**WHAT YOU SHOULD DO**
In the records below, the line that contains "The image size" marks the start. Copy it and each line after it through the end, exactly, without pictures.

**PROVIDED DATA**

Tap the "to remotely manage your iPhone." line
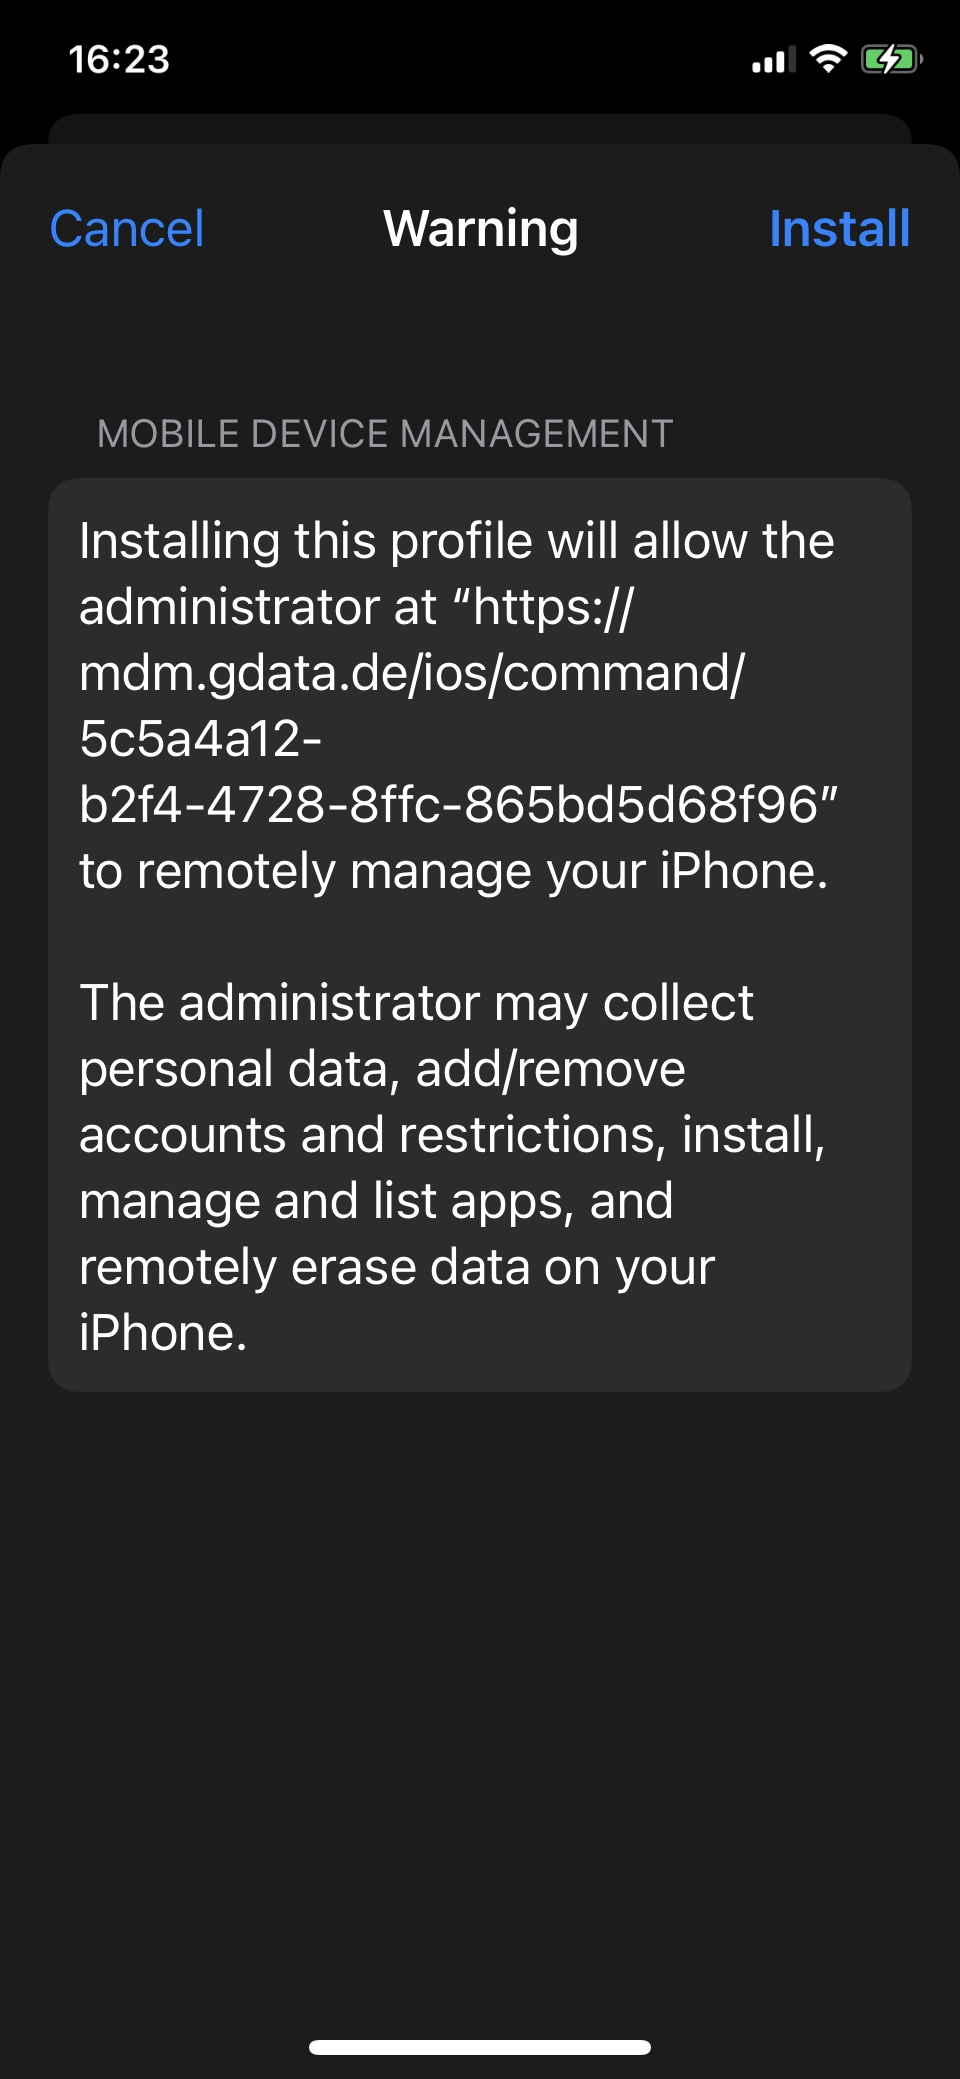Screen dimensions: 960x2079 [x=454, y=871]
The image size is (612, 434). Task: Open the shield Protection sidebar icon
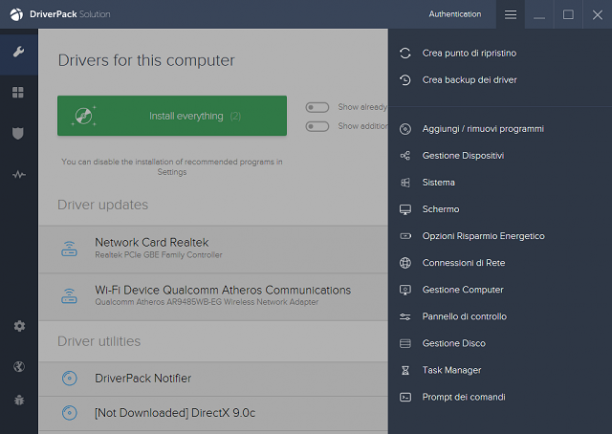point(18,133)
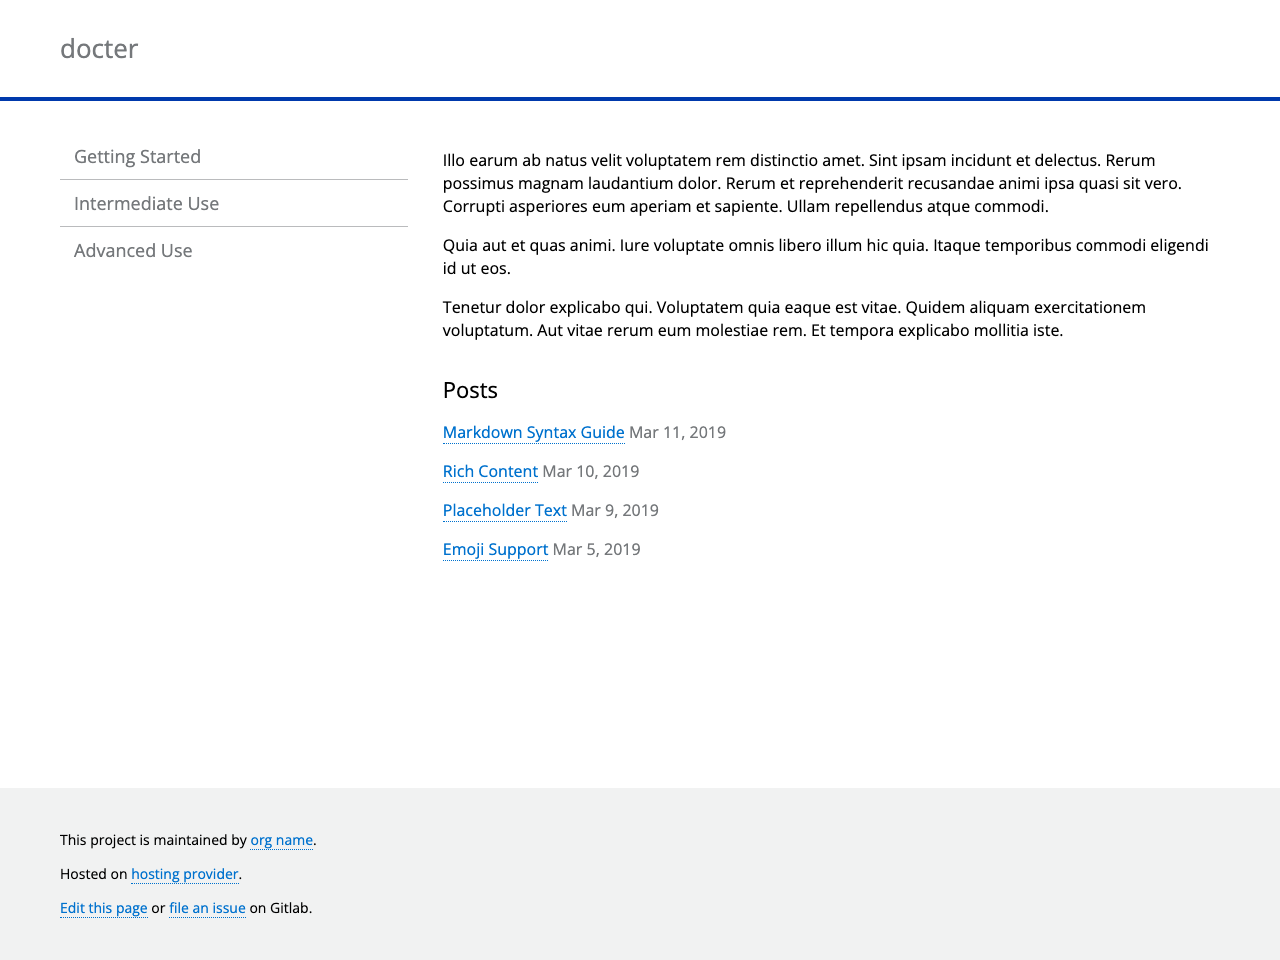Viewport: 1280px width, 960px height.
Task: Open the hosting provider link
Action: 184,872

**RESULT FOR THIS EXERCISE**
The image size is (612, 434). Task: Open the shield Protection sidebar icon
point(18,133)
Viewport: 1280px width, 960px height.
Task: Open the hosting provider link
Action: 184,872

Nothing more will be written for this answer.